You are currently viewing The Father’s Heart

The Father’s Heart

I grew up in the shadow of my brother Mike who was two years older than me. Our relationship was a mix of being both close brothers and sibling rivals. Growing up, he saw me as “the kid.” In my sophomore year of high school, a growth spurt gave me the bragging rights of being taller than he was. Mike responded with an inscription on the back of his senior picture: “Just remember: no matter how tall you get; you’ll always be shorter than me.”

Sibling rivalry surfaces a number of Bible stories. The rivalry of Cain and Able ends in murder. Jacob’s cunning use of deception cheats Esau out of his birthright and his blessing. Jealousy leads Joseph’s brothers to sell him into slavery and tell their father he is dead.

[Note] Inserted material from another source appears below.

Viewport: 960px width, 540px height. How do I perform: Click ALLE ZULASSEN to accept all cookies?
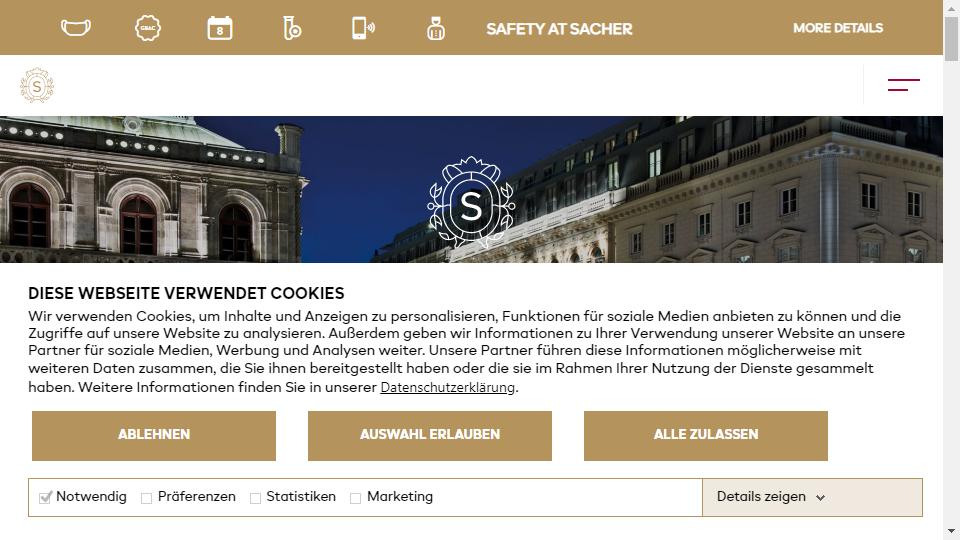(705, 435)
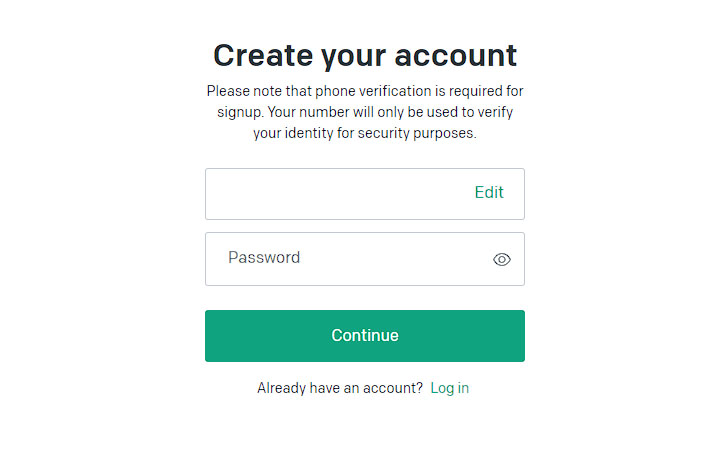Click the "Already have an account?" text

340,388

Jesus’ parable of the prodigal son also includes a sharp contrast between two brothers. (Luke 5:11-32) It has three key elements: the behavior of the younger brother and its consequences; the father’s response to the prodigal’s return; and the older brother’s reaction to his brother’s return and his father’s forgiveness.

The parable begins with the younger brother’s arrogance in demanding his inheritance, and it leads to the dissolute behavior that causes him to squander it. Early in the parable, he is a self-absorbed, irresponsible young man out for a good time. When the money runs out, starvation and suffering slowly bring him to his senses. He returns home humble and contrite – hoping to be accepted as a servant. 

The second part of the parable describes the father’s response to the prodigal’s return. He sees his son while he is still a long way off, runs to meet him, and wraps him in an embrace. The prodigal acknowledges his unworthiness and expresses his willingness to be treated as a servant. The father dresses him in fine robes, restores him to sonship, and celebrates his return. 

The third part of the parable focuses on the older brother’s reaction. He is the dutiful son – the responsible, obedient one who has never strayed. He is indignant that his father has welcomed the prodigal, forgiven him, and is celebrating his return. The older brother refuses to join the celebration – even after his father urges him to do so. As the parable ends, the older brother is the son who is alienated from both his father and his younger brother.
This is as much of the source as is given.